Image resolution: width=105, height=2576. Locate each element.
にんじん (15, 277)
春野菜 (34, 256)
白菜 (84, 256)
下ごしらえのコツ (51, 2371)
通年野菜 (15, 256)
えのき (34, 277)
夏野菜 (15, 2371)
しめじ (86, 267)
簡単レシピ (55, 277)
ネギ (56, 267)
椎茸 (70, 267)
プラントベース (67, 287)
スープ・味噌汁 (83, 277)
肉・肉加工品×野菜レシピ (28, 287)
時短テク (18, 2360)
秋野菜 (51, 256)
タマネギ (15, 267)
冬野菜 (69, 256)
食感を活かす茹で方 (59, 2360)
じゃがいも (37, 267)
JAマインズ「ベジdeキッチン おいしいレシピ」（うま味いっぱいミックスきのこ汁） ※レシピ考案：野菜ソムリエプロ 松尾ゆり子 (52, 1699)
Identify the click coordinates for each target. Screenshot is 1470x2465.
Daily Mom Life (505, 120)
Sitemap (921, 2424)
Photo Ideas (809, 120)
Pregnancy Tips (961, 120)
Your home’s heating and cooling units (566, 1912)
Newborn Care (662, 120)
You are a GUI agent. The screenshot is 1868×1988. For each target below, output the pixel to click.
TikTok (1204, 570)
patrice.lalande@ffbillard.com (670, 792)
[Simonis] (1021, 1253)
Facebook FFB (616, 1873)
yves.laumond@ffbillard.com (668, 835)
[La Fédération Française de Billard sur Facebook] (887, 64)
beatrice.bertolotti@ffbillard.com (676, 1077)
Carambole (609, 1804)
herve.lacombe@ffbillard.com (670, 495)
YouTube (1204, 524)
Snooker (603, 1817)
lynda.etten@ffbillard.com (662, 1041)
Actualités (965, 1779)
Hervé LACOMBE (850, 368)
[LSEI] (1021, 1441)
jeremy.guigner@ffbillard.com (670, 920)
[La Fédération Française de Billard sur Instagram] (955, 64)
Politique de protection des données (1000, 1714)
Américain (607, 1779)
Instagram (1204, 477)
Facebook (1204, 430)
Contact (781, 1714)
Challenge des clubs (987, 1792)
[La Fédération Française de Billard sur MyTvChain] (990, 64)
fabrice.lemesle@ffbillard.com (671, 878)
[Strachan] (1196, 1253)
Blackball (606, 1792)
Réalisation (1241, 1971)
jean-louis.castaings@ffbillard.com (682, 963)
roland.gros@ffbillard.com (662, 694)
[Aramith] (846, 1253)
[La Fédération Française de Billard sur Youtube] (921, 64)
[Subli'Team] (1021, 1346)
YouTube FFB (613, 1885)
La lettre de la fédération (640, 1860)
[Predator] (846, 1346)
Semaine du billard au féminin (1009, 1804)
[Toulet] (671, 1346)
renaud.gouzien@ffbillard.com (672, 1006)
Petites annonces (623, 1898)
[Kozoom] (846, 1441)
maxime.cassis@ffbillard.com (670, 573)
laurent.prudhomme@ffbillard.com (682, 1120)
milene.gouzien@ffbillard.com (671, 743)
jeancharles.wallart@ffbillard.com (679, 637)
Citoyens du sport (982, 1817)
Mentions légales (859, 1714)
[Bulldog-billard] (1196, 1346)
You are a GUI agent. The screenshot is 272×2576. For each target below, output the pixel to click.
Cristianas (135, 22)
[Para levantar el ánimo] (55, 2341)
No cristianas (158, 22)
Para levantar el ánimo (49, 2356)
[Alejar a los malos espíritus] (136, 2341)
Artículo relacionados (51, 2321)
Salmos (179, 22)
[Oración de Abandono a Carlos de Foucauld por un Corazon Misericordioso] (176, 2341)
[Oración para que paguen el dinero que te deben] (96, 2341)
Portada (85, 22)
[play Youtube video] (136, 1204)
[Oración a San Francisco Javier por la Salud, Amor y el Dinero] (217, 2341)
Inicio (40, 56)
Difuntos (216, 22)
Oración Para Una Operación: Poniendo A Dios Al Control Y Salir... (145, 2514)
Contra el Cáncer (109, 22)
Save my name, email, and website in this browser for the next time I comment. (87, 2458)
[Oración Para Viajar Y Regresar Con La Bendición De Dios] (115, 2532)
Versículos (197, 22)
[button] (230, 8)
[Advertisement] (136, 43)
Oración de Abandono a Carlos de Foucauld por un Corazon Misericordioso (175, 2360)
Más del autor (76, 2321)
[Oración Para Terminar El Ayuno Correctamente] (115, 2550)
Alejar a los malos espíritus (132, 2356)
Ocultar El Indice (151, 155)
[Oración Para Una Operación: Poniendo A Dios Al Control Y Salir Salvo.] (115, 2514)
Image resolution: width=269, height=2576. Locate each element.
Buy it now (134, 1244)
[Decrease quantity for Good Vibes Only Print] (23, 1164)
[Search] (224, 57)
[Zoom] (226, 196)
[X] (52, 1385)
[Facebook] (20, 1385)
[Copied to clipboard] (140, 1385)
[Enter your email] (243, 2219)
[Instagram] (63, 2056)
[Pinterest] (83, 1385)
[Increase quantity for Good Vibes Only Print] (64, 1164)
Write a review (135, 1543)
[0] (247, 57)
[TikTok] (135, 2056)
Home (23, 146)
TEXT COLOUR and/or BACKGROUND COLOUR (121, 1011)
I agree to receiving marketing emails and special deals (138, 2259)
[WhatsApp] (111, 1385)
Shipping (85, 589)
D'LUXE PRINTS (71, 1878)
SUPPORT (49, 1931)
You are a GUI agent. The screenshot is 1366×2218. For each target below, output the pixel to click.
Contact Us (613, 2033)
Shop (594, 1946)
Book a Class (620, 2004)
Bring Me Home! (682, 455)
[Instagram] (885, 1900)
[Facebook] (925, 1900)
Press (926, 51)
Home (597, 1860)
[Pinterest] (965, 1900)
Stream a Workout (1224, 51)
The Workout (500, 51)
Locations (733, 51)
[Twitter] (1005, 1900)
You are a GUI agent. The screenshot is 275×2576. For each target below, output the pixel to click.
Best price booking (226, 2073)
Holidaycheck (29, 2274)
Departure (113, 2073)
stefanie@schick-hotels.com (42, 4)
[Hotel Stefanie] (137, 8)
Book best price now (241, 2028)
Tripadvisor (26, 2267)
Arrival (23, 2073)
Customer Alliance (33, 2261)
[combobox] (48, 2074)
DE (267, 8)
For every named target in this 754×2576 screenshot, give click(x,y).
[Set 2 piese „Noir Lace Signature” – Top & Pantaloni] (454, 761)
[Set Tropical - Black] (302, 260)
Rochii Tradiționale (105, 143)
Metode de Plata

Instructions for the task: Repeat word for word the lines above that run from the line containing "fabrice.lemesle@ffbillard.com (671, 878)" through the line containing "[Bulldog-billard] (1196, 1346)", both ends included, and nothing else.

Task output:
fabrice.lemesle@ffbillard.com (671, 878)
[Strachan] (1196, 1253)
Blackball (606, 1792)
Réalisation (1241, 1971)
jean-louis.castaings@ffbillard.com (682, 963)
roland.gros@ffbillard.com (662, 694)
[Aramith] (846, 1253)
[La Fédération Française de Billard sur Youtube] (921, 64)
[Subli'Team] (1021, 1346)
YouTube FFB (613, 1885)
La lettre de la fédération (640, 1860)
[Predator] (846, 1346)
Semaine du billard au féminin (1009, 1804)
[Toulet] (671, 1346)
renaud.gouzien@ffbillard.com (672, 1006)
Petites annonces (623, 1898)
[Kozoom] (846, 1441)
maxime.cassis@ffbillard.com (670, 573)
laurent.prudhomme@ffbillard.com (682, 1120)
milene.gouzien@ffbillard.com (671, 743)
jeancharles.wallart@ffbillard.com (679, 637)
Citoyens du sport (982, 1817)
Mentions légales (859, 1714)
[Bulldog-billard] (1196, 1346)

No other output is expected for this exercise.